PROVIDED RECORDS: Begin
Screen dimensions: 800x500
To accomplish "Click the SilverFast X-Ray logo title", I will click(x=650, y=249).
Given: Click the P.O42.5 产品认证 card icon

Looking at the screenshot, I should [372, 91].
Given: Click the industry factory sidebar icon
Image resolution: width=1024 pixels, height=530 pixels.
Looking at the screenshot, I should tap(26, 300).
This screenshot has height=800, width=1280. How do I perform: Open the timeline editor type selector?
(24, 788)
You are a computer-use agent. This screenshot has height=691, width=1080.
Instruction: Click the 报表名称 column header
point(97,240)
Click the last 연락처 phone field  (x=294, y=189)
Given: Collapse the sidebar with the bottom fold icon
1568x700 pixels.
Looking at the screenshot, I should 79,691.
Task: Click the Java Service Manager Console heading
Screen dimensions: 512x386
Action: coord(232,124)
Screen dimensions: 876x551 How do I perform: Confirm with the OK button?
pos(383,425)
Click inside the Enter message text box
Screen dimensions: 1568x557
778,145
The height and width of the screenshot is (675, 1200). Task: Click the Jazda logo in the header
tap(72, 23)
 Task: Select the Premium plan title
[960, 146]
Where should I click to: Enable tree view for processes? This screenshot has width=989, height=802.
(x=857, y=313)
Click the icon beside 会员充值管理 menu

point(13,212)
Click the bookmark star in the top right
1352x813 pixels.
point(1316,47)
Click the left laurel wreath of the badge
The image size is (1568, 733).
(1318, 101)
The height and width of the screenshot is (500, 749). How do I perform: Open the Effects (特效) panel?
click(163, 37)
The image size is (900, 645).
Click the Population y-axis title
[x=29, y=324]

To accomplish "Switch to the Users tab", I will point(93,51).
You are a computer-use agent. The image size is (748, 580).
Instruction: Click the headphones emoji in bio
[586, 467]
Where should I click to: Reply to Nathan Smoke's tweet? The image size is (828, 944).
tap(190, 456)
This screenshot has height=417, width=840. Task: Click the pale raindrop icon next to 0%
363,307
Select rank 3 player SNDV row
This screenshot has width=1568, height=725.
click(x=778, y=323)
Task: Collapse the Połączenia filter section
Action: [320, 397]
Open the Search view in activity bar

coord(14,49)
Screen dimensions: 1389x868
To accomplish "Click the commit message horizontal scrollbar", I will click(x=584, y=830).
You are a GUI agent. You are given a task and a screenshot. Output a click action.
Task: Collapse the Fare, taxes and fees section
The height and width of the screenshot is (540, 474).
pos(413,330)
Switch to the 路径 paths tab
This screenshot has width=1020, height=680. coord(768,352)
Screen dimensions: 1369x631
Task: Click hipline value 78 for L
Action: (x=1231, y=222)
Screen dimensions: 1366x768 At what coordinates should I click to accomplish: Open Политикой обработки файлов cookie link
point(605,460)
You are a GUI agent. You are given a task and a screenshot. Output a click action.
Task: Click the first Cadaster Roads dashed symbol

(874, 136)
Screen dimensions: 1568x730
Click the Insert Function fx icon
PROVIDED RECORDS: End
How many lines of the listing above carry the string "computer"? Report that number with no other text.

2